That Very Old-Time Religion

Randall Stephens

What is religion? American religious history professors spend the first day of class going over that question. Profs round up the usual suspects for quotes: Plato, Thomas Aquinas, the two Ludwigs—Feuerbach and Wittgentsein—Freud, Clifford Geertz, Woody Allen . . . (Finding images of each for the requisite PowerPoint presentation is no trouble.) Religious studies departments offer whole courses that ponder the “what is” question. Of course, you can define religion in many, many ways.
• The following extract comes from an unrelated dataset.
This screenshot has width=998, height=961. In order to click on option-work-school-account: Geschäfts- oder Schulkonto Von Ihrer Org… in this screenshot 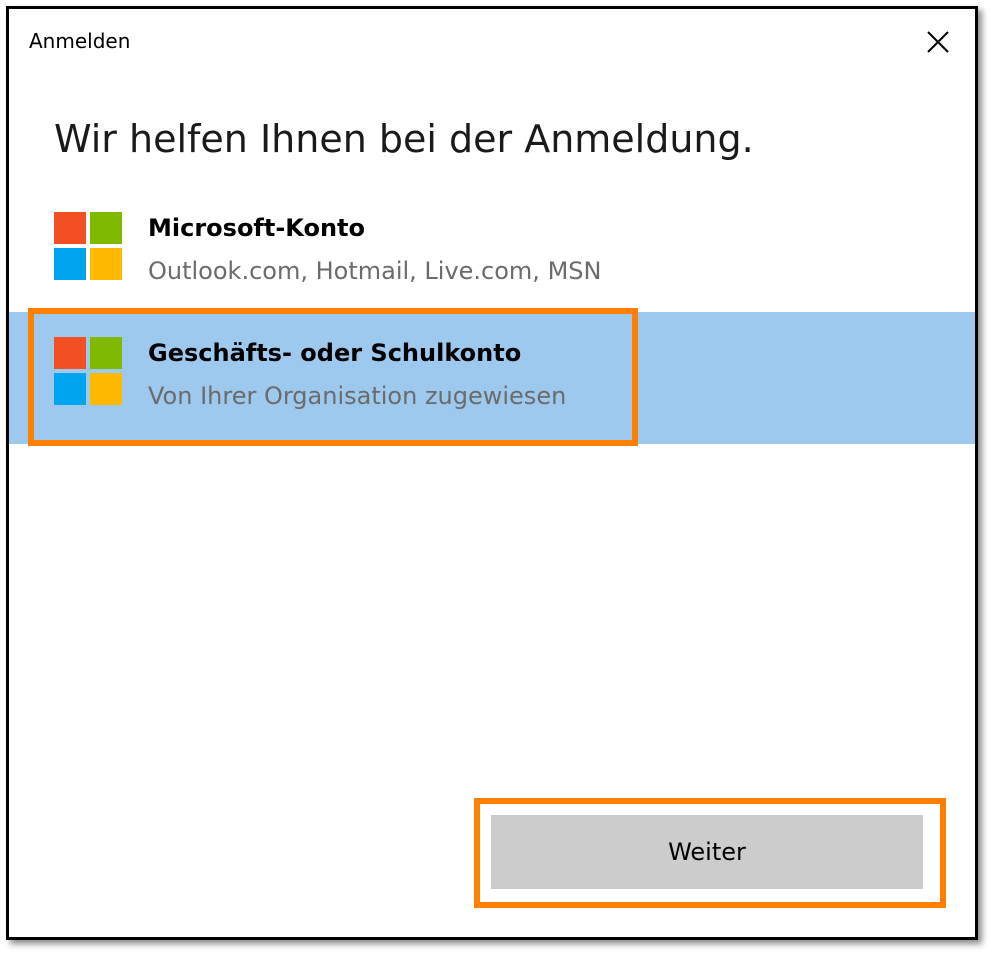, I will do `click(492, 378)`.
So, I was intrigued when I watched National Geographic’s provocative special, the Neanderthal Code, which shed new light on that old, old question/subject. “Who were the Neanderthals? How human were they?” the program asks. “For 150 years the fate of our closest relatives has been a mystery. But now scientists can start answering these questions—with the help of DNA.” The special looks at how Neanderthals may have interacted with Homo sapiens and considers the possibility of genetic overlap.

What drew my attention more than anything else, though, was a discussion of what may have been the religious beliefs of these now-long-gone human cousins. Reviewing the program in Archeology Zach Zorich comments:

Some of the most interesting parts of the documentary were the insights it provided into the lives of Neanderthals. The placement and preservation of certain Neanderthal remains indicates that they may have buried their dead. If that interpretation holds up it would show they believed in an afterlife. Likewise, chunks of the black pigment manganese dioxide have turned up at some Neanderthal sites showing signs of use. If the Neanderthals were using pigments to make paintings or to adorn themselves, it shows a previously unknown capacity for creating art.

Others have been skeptical about the archeological record, which represent some of the earliest burial sites in the world.

And so that brings me to the little diorama I created with Photoshop (the image posted to the right. Click to enlarge). My friend Bryan Zimmerman and I were talking about the possibility of Neanderthal religion and Neanderthal conceptions of God. Would they have had a Neanderthal-centric view of God or something altogether nebulous? (I went with the former for the diorama because I thought it was funnier.) Does a God or do Gods survive the death of the faithful? Bryan described that as the lower case “g” god. Who/what did the Hittites believe in again?

Comments

Anonymous said…
Mark C. Taylor: "The most misunderstood concept in the study of religion is religion."

http://www.columbia.edu/cu/news/clips/2004/11/01/misunderstoodconceptsCHRONICLE.pdf
Edwardtbabinski said…
Judging by early human cave art, and archeological digs from the earliest sites, animals were portrayed prominently, far more prominently than human beings. Perhaps the religion of early man was animism?

Of course there's also some very early plump female figurines in stone.
John G. Turner said…
Why is burying the dead taken as evidence of belief in an afterlife? Couldn't one bury one's relative to avoid watching a corpse decay or get eaten by scavengers?
Randall said…
I think it's usually the ornaments, tokens, baubles that go with the dead that give some clues to religious belief. Why would primitive hominids bury their best sundries with a decomposing corpse?
Anonymous said…
According to the intro textbook I use (Ludwig's Sacred Paths of the West), the idea that Neanderthals had some form of religion is relatively uncontroversial, based not on the *fact* that they buried their dead, but that (at certain sites) they always oriented bodies in a particular way, they included tools or other artifacts with the body, and/or they painted the body with red ochre or surrounded it with a circle of stones.

If there's doubt about this, I'll have to spend some time looking around at evidence to the contrary - it's not a period I'm familiar with - but my various internet searches to pull up nifty pictures of skeletons with ochre, etc. seem to confirm it.
John G. Turner said…
Thanks for the additional information -- that makes more sense.
Anonymous said…
Also depends on how you define religion. Purposeful burial of the dead need not have any sense of an afterlife to still be considered a form of religious practice.